# 1966 Batman finished!



## StyreneDude (Nov 16, 2012)

To the Batmobile!


----------



## Highlander242 (Nov 26, 2014)

Looks very nice! What did you use for the rope?

Joe


----------



## Thunderbird (Mar 4, 2009)

Wow!! The realistic skin tones and your color choices are just TOP NOTCH!!


----------



## wjplenge (Apr 14, 2011)

Hazarding a guess, the rope looks to be mini-blind cord?


----------



## Mark Dorais (May 25, 2006)

Amazing Job.........☆☆☆☆☆


----------



## StyreneDude (Nov 16, 2012)

Thanks for the compliments guys...the rope is just some nylon cord I picked up in the sewing dept. at Wal-Mart.


----------



## Highlander242 (Nov 26, 2014)

StyreneDude said:


> Thanks for the compliments guys...the rope is just some nylon cord I picked up in the sewing dept. at Wal-Mart.


Thanks looks very nice.

Joe


----------



## StyreneDude (Nov 16, 2012)

Highlander242 said:


> Thanks looks very nice.
> 
> Joe


Thanks! So does yours! Can't wait to see it finished.


----------



## Trekkriffic (Mar 20, 2007)

Wow! The resemblance to Adam West is spot on! Great job on the colors and shading.


----------



## StyreneDude (Nov 16, 2012)

Trekkriffic said:


> Wow! The resemblance to Adam West is spot on! Great job on the colors and shading.


Thank you very much!


----------



## hal9001 (May 28, 2008)

Wow, right off the TV screen on to my computer screen!

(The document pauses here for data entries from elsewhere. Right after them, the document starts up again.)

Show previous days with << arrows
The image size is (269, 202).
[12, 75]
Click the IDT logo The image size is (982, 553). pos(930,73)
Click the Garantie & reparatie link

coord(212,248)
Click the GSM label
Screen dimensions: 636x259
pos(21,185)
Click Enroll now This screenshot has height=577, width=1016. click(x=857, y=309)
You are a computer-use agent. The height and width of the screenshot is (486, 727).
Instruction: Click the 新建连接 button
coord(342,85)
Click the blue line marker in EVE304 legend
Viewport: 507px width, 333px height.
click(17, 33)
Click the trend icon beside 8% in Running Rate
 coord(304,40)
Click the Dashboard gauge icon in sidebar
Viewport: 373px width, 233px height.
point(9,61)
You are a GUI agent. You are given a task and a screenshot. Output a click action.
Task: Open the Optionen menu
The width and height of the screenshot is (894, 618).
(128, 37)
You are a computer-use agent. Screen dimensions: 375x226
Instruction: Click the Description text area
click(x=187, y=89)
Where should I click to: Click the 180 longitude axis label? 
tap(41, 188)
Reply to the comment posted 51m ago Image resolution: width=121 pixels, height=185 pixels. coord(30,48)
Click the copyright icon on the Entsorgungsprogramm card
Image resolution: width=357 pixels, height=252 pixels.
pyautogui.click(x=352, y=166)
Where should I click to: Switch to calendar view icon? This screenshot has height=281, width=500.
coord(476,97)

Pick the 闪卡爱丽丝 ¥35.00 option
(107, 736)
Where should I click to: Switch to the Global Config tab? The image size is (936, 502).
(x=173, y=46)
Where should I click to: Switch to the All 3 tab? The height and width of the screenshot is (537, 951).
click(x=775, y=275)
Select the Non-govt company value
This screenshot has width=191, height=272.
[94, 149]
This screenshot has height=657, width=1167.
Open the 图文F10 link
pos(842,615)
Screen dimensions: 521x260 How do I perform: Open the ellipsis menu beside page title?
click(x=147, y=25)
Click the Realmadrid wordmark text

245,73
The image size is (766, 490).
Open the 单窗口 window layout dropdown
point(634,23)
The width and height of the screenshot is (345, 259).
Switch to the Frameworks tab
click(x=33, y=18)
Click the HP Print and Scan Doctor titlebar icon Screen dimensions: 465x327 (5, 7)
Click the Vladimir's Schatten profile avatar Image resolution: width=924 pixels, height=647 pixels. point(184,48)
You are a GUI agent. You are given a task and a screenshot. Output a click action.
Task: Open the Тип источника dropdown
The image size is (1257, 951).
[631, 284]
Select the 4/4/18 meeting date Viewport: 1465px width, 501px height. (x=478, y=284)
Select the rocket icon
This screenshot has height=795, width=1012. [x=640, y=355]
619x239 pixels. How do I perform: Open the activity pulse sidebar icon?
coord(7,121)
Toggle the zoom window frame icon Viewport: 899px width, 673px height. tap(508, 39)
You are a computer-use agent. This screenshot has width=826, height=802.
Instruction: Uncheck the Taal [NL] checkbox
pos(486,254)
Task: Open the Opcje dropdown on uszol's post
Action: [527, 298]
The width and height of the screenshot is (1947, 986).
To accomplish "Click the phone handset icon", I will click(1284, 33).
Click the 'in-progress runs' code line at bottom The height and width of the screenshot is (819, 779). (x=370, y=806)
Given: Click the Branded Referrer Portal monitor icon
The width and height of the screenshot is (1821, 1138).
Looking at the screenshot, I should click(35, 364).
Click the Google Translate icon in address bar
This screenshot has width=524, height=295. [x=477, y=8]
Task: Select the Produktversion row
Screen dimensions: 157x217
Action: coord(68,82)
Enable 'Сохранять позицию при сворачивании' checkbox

:thumbsup::thumbsup::thumbsup::thumbsup::thumbsup::thumbsup:

Carl-


----------



## scooke123 (Apr 11, 2008)

Nicely done!!!!!!!!!!!!!!!!


----------



## Jafo (Apr 22, 2005)

fantastic!


----------



## cwalker3 (Jan 29, 2014)

Excellent! Can you tell us what colors you used?


----------



## DarthSideous (Mar 26, 2008)

Another fantastic looking batman!


----------